Construir leyes no es simplemente conformar mayorías. Al complejo ensamblaje de la mayoría necesaria, hay que agregar una complicación adicional: superar la prueba de la constitucionalidad. Ambos momentos son complementarios. El proceso parlamentario le da la razón a la mayoría; el proceso judicial rescata los derechos.
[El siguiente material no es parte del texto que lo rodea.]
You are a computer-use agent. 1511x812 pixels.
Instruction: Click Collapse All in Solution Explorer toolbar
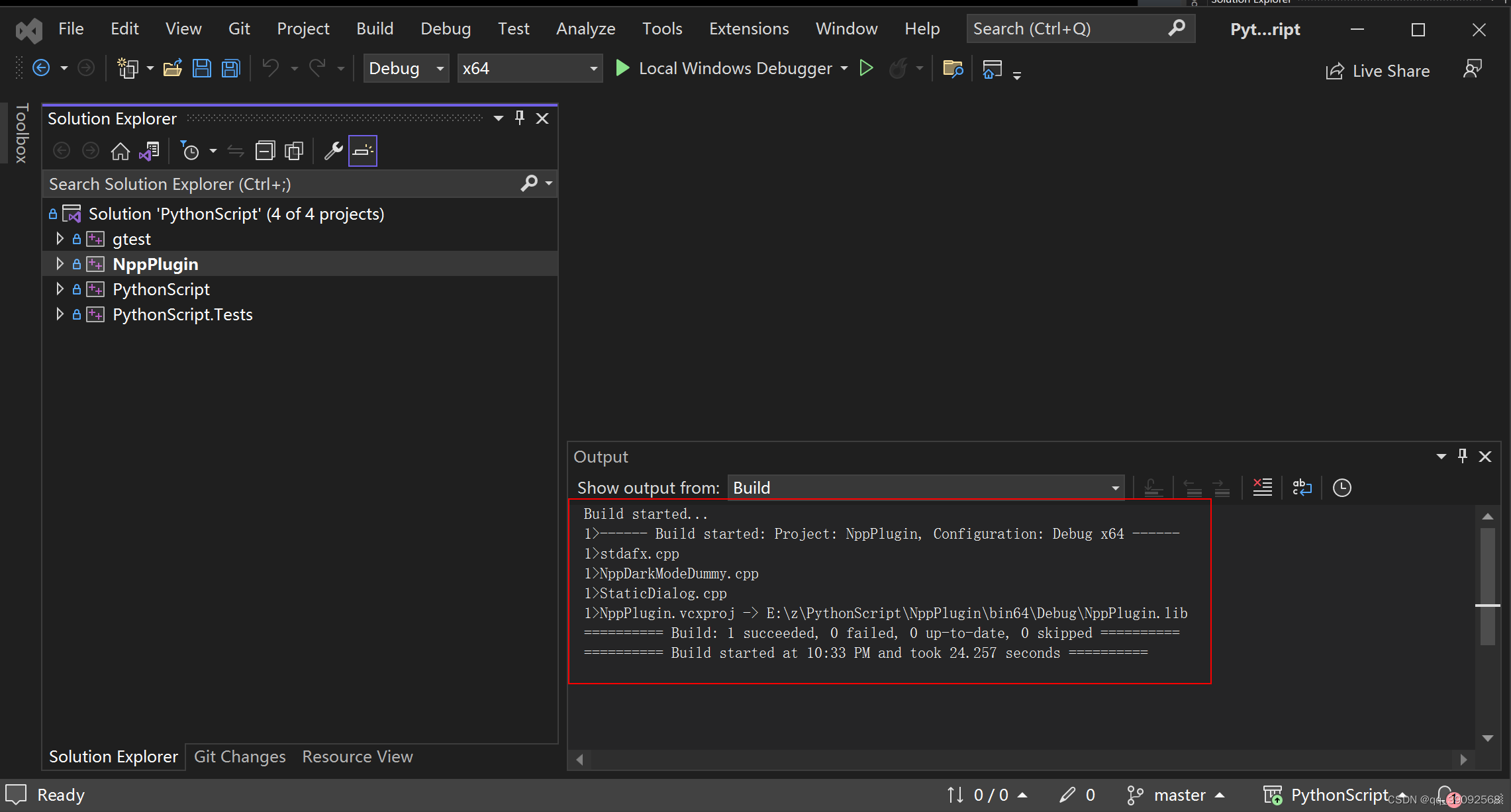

La Corte preparó prudentemente el terreno de su resolución. Mientras el Congreso actuó con una celeridad sospechosa en vísperas de un proceso electoral, la Suprema Corte tomó tiempo para resolver las impugnaciones a la Ley, abrió espacio a los expertos, divulgó el proyecto de sentencia, trasmitió por televisión las largas jornadas que dedicó al caso. Al final del día el Tribunal dio muestra de racionalidad. El debate tuvo momentos de lucidez. Valdría destacar la argumentación del ministro Genaro Góngora en contra de la concentración de los medios que da luz sobre el tipo de razones que debe ofrecer un Tribunal constitucional. Siguiendo la pauta del prestigiado jurista italiano Luigi Ferrajoli, Góngora asentó su razonamiento en la defensa de los derechos fundamentales. Cualquier discusión sobre los medios debe tener dos referentes: libertad de expresión y pluralidad. Esa pareja de valores no implica una simple abstención del Estado, sino un deber promocional: “La garantía del libre ejercicio del derecho a difundir y recibir información exige de los poderes públicos la emisión de las normas necesarias para impedir que otras fuerzas sociales obstruyan su ejercicio.”

La Suprema Corte ha recibido muchos aplausos en estos días. Pocos pueden dudar ya de la relevancia de su función política y de la voluntad de sus miembros de asentar su autoridad. Más allá de los respaldos o críticas que pueda suscitar su resolución más reciente, es necesario pedirle a la bóveda del orden constitucional mexicano una interpretación coherente de la Constitución que asiente, a partir de ahora, una nueva certeza.